- [TEXTE DE LA PAGE]:
◇ ◇ ◇ ◇
Entre la mise en application des niveaux d'intégrité de sécurité (SIL), l'ajout de fonctionnalités et la tendance à l'externalisation, la mesure n'est pas aussi figée qu'il y paraît.
TECHNOLOGIE
Rien de nouveau sous le soleil de la mesure physique ? Pas
si sûr. Evidemment, vu de loin, le principe de la mesure de niveau,
de débit, de température, de pression n'a pas beaucoup évolué
depuis une bonne dizaine d'années. Ce qui n'a pas empêché les
fournisseurs d'améliorer leurs équipements pour satisfaire toujours
plus les exigences des industries de process. « Depuis deux
ou trois ans, la vraie évolution, surtout dans la débitmétrie, se
situe dans l'ajout de fonctionnalités au sein d'un même instrument.
Cela permet d'obtenir des paramètres plus facilement exploitables,
avec une plus grande précision », constate Christian
Knecht, responsable marketing produits chez Endress+Hauser. À titre
d'exemple, la débitmétrie Coriolis intègre en plus du débit
massique une mesure de masse volumique, température et désormais de
viscosité. Ces paramètres permettent ainsi la gestion de la
quantité de matière mais aussi le suivi précis de la qualité du
produit fini.
◇ ◇ ◇ ◇
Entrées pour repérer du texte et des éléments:

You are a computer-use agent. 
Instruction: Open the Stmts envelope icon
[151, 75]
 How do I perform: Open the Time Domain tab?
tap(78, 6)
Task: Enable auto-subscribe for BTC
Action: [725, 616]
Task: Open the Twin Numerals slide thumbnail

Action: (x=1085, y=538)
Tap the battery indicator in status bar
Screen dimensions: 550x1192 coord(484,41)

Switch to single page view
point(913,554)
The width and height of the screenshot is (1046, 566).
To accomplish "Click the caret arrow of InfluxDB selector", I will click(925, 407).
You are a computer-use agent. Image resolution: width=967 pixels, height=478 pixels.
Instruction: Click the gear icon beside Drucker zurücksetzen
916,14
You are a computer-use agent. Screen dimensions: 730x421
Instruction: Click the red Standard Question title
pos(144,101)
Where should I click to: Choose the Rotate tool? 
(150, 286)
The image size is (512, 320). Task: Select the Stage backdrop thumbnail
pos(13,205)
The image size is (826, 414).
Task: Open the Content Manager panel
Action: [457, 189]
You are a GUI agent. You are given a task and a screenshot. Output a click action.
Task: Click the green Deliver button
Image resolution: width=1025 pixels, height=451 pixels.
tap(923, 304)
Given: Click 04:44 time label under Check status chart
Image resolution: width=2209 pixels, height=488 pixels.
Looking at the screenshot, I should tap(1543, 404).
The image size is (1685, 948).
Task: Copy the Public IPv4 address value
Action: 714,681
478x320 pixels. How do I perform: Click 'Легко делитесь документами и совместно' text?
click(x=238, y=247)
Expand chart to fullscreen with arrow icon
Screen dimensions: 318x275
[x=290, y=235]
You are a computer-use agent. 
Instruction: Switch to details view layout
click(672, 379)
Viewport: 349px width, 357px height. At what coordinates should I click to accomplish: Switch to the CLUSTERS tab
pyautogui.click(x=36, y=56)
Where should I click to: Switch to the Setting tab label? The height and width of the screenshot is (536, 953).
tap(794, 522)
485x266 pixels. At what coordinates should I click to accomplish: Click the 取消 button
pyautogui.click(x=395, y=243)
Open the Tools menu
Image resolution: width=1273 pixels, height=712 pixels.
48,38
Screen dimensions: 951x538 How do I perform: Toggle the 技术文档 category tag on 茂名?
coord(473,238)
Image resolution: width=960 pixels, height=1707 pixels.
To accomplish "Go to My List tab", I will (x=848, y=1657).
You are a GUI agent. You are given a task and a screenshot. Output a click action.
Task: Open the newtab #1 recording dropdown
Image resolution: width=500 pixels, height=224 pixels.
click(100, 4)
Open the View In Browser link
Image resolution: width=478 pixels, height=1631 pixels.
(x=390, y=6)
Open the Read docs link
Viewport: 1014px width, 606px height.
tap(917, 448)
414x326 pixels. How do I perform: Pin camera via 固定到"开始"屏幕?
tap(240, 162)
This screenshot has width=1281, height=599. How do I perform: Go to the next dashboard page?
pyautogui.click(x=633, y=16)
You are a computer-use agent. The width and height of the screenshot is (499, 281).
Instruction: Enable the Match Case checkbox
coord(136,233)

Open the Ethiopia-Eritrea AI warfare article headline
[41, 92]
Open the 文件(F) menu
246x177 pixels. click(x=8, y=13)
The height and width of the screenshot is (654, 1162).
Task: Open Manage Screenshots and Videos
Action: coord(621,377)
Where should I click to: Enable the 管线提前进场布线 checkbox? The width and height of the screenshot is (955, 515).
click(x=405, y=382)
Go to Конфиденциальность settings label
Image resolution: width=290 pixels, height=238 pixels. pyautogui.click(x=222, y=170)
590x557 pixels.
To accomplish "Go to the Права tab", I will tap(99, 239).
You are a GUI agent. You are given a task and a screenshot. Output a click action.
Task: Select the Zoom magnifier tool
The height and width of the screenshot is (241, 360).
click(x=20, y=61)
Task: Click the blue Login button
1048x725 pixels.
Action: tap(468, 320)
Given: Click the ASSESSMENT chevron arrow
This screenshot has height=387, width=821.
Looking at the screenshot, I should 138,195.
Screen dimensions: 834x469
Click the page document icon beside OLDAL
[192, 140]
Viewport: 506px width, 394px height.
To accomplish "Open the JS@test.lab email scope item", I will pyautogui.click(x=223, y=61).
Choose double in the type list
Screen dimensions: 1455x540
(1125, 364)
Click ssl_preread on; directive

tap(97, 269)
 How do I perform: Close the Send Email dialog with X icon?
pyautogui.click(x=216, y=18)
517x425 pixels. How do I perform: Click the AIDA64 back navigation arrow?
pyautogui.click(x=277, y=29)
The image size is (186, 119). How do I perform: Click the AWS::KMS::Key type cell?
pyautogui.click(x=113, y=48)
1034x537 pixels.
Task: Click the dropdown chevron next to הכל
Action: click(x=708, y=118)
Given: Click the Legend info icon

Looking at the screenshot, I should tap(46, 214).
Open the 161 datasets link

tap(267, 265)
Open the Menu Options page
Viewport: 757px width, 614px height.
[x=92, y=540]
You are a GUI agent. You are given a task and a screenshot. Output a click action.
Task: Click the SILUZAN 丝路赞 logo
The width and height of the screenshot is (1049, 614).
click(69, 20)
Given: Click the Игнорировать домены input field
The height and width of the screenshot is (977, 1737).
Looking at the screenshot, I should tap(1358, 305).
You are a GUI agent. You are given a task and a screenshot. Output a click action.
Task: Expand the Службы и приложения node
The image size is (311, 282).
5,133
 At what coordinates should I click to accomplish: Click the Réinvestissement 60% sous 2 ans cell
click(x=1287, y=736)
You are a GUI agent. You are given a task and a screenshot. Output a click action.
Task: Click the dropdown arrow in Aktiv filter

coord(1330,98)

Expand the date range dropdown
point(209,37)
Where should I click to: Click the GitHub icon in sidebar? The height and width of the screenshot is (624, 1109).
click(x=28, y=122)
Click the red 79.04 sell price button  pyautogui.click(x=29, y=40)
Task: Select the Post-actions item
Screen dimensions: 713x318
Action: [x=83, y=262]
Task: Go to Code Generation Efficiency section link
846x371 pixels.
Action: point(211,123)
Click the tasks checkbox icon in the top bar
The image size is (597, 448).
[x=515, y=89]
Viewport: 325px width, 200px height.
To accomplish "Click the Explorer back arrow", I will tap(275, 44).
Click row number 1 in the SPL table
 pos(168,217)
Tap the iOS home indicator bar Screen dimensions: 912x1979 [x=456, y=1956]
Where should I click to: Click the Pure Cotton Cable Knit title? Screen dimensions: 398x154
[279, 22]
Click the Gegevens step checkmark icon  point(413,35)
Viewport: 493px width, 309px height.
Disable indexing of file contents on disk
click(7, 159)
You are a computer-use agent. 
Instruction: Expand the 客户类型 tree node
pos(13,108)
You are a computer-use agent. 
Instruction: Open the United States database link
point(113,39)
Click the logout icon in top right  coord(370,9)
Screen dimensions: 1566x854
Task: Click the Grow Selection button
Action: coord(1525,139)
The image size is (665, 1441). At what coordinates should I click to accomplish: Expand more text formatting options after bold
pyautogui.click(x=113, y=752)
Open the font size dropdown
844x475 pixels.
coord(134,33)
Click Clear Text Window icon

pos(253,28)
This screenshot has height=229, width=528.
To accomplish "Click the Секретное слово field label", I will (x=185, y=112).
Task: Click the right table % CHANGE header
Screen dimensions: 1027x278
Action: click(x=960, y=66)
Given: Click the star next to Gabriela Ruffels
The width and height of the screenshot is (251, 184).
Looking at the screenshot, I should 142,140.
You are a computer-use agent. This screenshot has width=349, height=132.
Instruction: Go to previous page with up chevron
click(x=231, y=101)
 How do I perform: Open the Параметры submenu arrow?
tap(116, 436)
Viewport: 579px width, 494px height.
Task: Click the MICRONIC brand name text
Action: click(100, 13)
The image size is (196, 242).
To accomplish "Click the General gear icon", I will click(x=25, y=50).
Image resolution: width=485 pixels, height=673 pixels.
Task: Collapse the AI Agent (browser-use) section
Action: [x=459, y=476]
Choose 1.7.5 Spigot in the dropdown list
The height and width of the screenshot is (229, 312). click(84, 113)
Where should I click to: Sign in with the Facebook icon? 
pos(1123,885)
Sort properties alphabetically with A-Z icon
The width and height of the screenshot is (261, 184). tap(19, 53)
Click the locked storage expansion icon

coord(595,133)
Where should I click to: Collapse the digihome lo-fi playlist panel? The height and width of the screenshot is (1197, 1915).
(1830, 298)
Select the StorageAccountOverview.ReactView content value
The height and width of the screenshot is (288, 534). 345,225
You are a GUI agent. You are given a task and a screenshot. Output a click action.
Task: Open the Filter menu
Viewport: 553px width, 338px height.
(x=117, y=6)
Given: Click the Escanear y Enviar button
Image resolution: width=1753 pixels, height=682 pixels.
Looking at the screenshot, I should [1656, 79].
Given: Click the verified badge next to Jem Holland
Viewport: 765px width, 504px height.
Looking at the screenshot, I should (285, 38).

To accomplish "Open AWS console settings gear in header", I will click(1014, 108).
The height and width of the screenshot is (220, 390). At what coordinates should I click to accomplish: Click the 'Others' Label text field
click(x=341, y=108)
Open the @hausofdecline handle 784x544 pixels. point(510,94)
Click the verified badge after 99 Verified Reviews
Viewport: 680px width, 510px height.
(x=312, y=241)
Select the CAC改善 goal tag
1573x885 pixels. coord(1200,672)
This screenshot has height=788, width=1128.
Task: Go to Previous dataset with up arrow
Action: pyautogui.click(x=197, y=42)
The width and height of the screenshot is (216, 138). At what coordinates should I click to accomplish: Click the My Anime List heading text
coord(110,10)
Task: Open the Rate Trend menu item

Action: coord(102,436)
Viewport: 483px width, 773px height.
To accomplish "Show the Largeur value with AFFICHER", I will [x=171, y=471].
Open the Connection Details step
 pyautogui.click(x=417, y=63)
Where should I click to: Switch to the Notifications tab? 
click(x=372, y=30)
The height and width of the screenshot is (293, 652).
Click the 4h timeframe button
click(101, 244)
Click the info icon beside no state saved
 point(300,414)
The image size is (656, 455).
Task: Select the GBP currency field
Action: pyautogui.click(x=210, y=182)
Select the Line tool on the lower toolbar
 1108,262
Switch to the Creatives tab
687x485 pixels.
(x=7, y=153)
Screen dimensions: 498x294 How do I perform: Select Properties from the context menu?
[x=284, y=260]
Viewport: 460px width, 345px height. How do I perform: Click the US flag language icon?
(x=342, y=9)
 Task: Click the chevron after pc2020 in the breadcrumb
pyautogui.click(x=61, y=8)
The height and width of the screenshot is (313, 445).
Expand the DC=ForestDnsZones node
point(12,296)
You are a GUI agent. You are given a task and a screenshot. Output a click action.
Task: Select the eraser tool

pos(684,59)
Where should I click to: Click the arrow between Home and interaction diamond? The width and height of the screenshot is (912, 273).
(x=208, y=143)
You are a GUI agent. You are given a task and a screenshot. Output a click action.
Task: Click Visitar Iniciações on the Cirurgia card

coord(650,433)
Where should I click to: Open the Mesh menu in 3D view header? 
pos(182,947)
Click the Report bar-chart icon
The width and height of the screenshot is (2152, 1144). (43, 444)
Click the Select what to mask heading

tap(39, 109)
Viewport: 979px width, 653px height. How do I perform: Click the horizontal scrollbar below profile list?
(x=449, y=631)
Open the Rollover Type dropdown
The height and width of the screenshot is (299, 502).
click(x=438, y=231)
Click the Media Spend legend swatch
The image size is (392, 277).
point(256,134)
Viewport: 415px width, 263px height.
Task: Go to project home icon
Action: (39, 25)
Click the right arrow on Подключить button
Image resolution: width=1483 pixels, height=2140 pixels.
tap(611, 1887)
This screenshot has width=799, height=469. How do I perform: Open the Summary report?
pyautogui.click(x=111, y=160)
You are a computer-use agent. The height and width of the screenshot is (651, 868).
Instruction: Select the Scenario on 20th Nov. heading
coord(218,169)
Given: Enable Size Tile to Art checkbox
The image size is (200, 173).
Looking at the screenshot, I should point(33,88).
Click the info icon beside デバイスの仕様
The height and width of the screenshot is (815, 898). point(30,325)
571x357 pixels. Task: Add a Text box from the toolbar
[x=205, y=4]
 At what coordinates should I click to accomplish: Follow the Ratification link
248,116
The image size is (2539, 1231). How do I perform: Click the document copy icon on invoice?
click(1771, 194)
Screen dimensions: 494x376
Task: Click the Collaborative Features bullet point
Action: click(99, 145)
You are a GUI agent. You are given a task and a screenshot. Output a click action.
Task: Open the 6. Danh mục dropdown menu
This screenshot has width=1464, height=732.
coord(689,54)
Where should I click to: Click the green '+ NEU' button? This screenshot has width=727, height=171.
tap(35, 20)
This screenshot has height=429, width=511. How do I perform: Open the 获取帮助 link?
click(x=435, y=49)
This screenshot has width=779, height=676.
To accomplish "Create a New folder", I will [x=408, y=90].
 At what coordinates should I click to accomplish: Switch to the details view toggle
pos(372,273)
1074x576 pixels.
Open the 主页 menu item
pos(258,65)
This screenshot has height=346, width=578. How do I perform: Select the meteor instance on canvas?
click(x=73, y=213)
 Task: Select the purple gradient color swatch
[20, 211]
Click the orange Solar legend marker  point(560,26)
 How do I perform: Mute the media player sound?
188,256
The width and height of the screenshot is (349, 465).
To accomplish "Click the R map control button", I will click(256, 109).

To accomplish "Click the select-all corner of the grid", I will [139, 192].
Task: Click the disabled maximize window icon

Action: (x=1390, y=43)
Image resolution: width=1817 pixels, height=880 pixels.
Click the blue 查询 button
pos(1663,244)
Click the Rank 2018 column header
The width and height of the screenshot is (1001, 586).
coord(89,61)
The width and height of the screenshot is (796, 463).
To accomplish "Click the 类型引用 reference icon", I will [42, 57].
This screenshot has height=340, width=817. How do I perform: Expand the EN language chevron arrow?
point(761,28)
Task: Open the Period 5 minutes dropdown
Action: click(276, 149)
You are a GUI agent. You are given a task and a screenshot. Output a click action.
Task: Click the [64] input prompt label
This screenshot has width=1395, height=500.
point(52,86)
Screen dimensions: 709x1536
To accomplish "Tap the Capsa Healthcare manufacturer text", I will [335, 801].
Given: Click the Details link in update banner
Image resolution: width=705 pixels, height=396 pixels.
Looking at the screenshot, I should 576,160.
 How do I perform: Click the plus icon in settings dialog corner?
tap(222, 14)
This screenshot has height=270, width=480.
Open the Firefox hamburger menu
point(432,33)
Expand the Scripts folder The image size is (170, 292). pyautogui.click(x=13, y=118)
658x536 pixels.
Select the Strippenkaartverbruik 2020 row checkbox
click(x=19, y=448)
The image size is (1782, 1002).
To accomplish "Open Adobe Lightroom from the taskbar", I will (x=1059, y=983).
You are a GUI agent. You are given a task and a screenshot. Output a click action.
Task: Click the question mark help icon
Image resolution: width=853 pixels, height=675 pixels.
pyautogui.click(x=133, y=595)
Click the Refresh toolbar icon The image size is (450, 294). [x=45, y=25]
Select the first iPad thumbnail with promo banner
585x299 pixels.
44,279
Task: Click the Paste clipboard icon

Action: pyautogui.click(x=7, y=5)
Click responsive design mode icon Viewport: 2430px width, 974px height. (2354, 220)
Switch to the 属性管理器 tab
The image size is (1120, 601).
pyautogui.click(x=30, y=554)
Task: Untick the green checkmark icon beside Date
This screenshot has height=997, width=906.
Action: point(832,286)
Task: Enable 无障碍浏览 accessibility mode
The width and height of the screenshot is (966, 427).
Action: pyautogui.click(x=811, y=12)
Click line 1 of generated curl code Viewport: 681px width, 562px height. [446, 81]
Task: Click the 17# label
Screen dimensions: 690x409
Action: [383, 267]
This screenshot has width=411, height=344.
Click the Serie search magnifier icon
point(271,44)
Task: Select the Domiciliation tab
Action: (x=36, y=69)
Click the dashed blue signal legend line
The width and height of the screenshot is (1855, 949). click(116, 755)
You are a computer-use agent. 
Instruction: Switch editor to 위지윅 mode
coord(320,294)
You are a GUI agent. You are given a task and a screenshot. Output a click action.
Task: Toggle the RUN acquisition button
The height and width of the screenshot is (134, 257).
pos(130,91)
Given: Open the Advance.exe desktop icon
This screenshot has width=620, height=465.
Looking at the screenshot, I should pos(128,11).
◇ ◇ ◇ ◇
- [TRAVAIL DEMANDÉ]:
[a] Recopiez fidèlement le passage de l'article sur la mesure allant de « TECHNOLOGIE » jusqu'à « d'un même instrument. ».
[b] Dans le listing, reproduisez à l'identique le passage allant de la ligne contenant « 414x326 pixels. How » jusqu'à la ligne contenant « pyautogui.click(x=633, y=16) », ces deux lignes comprises.
Le listing est sans rapport avec l'article sur la mesure.

- [CORRIGÉS DÉTAILLÉS]:
[a]
TECHNOLOGIE
Rien de nouveau sous le soleil de la mesure physique ? Pas
si sûr. Evidemment, vu de loin, le principe de la mesure de niveau,
de débit, de température, de pression n'a pas beaucoup évolué
depuis une bonne dizaine d'années. Ce qui n'a pas empêché les
fournisseurs d'améliorer leurs équipements pour satisfaire toujours
plus les exigences des industries de process. « Depuis deux
ou trois ans, la vraie évolution, surtout dans la débitmétrie, se
situe dans l'ajout de fonctionnalités au sein d'un même instrument.

[b]
414x326 pixels. How do I perform: Pin camera via 固定到"开始"屏幕?
tap(240, 162)
This screenshot has width=1281, height=599. How do I perform: Go to the next dashboard page?
pyautogui.click(x=633, y=16)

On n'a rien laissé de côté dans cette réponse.